** Opening SOURCE DATA block **

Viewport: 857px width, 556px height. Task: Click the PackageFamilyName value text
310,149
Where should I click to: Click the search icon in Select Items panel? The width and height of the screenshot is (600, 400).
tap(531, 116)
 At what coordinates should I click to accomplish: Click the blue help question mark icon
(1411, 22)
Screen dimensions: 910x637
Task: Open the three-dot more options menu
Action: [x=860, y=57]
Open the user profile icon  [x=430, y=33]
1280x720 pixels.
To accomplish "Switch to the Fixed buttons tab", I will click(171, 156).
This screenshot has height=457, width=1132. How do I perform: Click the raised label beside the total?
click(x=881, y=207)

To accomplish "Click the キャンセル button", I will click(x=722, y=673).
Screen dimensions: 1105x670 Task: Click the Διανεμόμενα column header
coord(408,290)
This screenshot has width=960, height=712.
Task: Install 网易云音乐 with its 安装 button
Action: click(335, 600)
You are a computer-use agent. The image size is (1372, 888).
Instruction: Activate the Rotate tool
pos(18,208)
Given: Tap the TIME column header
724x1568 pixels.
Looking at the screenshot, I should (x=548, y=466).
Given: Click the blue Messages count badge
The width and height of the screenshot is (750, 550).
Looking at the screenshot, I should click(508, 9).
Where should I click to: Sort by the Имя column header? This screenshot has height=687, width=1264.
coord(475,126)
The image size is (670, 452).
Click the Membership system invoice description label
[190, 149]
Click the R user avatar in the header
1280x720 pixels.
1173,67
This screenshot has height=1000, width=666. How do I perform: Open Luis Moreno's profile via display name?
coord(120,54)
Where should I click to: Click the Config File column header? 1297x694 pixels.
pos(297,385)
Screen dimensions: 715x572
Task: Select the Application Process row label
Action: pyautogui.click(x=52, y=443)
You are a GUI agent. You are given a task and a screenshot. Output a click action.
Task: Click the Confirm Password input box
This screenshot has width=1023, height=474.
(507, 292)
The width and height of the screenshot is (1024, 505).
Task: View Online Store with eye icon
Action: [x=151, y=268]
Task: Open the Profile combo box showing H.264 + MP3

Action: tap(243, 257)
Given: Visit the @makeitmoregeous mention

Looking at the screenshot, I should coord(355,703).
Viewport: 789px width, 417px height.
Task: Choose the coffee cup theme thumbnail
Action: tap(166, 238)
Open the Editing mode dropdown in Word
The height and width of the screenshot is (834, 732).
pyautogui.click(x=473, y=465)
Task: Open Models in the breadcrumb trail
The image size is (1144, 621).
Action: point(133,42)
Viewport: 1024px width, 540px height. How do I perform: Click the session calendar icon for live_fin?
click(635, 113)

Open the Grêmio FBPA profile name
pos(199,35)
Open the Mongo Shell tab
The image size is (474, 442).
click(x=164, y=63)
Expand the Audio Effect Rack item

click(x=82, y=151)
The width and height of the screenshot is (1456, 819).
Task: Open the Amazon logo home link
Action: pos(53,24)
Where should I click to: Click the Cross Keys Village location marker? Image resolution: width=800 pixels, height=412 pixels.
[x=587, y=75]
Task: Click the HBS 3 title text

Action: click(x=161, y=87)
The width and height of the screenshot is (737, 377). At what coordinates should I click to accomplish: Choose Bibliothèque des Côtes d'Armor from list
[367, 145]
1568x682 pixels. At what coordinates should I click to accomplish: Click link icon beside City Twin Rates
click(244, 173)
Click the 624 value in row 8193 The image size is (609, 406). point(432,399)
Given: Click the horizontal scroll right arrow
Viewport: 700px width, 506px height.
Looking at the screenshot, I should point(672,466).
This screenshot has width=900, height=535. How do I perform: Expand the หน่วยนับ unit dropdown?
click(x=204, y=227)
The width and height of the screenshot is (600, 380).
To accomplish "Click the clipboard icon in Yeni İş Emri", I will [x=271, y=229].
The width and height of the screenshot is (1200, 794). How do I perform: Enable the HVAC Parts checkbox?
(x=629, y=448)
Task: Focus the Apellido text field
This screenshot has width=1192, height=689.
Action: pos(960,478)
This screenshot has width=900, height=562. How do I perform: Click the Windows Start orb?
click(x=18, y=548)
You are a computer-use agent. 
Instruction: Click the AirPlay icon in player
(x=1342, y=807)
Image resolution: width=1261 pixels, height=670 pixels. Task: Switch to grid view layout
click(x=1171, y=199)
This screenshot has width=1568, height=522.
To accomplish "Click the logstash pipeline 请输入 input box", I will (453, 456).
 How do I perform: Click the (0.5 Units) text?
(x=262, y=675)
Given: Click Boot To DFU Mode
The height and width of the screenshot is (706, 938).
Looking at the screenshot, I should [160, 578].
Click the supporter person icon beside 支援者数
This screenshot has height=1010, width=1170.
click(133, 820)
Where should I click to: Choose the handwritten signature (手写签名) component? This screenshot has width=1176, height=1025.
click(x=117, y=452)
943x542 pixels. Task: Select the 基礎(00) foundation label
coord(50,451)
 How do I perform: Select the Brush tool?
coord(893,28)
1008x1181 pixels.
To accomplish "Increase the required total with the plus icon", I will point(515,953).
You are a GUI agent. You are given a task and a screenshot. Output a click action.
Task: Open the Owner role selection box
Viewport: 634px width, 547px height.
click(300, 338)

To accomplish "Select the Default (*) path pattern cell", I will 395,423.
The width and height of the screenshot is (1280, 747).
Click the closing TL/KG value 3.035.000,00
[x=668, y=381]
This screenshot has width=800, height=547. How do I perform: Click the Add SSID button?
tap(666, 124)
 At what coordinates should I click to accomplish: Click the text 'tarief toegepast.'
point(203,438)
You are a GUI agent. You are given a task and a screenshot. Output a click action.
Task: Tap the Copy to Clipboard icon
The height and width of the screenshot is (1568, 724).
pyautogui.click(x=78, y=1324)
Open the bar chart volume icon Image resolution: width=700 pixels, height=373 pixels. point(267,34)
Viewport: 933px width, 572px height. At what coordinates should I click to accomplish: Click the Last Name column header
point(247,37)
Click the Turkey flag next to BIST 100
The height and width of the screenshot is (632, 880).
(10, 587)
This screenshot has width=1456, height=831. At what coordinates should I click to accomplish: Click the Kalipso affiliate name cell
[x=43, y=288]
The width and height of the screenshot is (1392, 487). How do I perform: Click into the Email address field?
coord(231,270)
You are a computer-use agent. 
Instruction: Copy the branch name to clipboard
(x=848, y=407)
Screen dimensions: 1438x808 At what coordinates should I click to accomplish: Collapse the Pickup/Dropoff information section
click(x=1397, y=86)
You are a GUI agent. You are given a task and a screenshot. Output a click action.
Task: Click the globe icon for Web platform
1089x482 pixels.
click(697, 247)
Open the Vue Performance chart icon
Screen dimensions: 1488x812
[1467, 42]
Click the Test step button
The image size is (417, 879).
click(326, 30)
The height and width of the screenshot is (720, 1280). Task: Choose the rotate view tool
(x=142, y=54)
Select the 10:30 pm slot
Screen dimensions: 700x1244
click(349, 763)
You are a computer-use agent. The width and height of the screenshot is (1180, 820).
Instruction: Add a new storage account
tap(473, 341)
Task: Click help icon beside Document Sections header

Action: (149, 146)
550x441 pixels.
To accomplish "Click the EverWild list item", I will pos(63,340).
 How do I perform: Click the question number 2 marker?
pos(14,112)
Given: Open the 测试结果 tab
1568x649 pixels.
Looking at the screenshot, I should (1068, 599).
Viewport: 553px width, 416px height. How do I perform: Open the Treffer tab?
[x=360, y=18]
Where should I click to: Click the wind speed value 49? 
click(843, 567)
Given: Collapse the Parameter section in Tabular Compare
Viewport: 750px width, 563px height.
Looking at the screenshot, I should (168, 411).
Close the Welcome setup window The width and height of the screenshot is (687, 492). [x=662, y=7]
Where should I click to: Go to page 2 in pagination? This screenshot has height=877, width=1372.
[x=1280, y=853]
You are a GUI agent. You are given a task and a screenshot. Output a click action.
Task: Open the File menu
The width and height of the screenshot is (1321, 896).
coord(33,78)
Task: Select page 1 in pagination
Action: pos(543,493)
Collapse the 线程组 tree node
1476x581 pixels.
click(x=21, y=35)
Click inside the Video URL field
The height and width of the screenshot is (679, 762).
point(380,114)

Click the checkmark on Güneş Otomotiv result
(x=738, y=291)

** Closing SOURCE DATA block **

> [REQUIREMENT]:
Up to and including the line with "Given: Click the blue Messages count badge", write out the records above exactly, starting from their first line.

> [RESULT]:
Viewport: 857px width, 556px height. Task: Click the PackageFamilyName value text
310,149
Where should I click to: Click the search icon in Select Items panel? The width and height of the screenshot is (600, 400).
tap(531, 116)
 At what coordinates should I click to accomplish: Click the blue help question mark icon
(1411, 22)
Screen dimensions: 910x637
Task: Open the three-dot more options menu
Action: [x=860, y=57]
Open the user profile icon  [x=430, y=33]
1280x720 pixels.
To accomplish "Switch to the Fixed buttons tab", I will click(171, 156).
This screenshot has height=457, width=1132. How do I perform: Click the raised label beside the total?
click(x=881, y=207)

To accomplish "Click the キャンセル button", I will click(x=722, y=673).
Screen dimensions: 1105x670 Task: Click the Διανεμόμενα column header
coord(408,290)
This screenshot has width=960, height=712.
Task: Install 网易云音乐 with its 安装 button
Action: click(335, 600)
You are a computer-use agent. The image size is (1372, 888).
Instruction: Activate the Rotate tool
pos(18,208)
Given: Tap the TIME column header
724x1568 pixels.
Looking at the screenshot, I should (x=548, y=466).
Given: Click the blue Messages count badge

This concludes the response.